**WORK ITEM**: From the records below, work out how many lines carry the string "page". Leave out everything but the number.

**GIVEN RECORDS**:
========================================================================
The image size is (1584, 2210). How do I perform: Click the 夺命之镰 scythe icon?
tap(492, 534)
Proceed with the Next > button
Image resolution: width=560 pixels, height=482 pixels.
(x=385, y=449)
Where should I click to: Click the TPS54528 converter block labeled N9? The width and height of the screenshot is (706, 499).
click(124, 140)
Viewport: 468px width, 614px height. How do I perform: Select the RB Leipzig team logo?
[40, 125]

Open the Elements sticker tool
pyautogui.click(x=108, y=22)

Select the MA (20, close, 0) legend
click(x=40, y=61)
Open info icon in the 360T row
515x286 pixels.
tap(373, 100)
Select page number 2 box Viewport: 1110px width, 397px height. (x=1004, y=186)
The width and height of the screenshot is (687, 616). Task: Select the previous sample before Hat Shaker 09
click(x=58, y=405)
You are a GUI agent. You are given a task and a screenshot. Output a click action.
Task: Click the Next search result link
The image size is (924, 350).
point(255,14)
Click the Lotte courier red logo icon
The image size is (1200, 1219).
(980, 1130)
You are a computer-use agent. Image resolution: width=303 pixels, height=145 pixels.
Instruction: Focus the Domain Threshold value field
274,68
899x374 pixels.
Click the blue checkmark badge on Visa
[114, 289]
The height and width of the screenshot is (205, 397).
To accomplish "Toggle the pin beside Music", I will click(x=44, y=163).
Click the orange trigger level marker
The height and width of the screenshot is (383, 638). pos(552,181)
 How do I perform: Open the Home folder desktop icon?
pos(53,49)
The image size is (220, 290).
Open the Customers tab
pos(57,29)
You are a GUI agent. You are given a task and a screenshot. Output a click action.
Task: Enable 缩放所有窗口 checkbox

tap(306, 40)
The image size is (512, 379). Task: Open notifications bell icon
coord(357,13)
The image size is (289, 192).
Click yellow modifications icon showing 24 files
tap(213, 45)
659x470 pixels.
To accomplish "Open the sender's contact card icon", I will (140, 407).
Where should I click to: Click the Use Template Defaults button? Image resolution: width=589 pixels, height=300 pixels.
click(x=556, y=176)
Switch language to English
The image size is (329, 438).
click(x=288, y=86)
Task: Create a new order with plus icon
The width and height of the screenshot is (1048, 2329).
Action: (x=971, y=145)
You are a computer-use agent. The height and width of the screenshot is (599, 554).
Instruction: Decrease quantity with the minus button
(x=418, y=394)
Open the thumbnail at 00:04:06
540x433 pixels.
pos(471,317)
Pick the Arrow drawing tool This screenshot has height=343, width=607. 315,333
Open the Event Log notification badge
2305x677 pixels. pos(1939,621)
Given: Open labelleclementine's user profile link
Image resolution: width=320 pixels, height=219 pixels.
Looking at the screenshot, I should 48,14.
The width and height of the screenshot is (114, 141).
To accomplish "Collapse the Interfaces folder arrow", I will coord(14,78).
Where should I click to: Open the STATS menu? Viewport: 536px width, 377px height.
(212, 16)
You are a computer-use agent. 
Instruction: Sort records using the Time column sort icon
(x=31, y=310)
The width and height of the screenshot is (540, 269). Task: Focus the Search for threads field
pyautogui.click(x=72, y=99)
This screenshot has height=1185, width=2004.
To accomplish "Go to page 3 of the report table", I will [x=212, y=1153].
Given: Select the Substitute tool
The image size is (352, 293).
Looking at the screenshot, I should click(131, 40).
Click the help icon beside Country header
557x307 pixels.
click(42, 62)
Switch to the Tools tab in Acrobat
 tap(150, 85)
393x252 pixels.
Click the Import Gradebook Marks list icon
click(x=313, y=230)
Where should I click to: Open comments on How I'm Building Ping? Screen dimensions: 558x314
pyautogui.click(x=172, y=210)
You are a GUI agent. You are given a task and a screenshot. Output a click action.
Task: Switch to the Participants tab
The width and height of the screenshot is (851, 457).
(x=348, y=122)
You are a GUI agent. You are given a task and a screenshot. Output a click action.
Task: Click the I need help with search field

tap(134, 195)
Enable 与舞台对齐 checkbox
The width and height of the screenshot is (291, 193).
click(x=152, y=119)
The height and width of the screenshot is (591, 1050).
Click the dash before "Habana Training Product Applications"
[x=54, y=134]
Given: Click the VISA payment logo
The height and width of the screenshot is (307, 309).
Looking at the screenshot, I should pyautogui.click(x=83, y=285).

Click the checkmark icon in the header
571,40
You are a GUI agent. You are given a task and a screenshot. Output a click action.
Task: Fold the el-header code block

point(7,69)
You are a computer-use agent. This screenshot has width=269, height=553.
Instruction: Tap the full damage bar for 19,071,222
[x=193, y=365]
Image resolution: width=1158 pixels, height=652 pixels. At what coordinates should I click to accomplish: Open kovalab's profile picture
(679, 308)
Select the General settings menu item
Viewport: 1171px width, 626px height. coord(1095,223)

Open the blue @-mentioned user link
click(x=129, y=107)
========================================================================
**ANSWER TO THIS TASK**: 2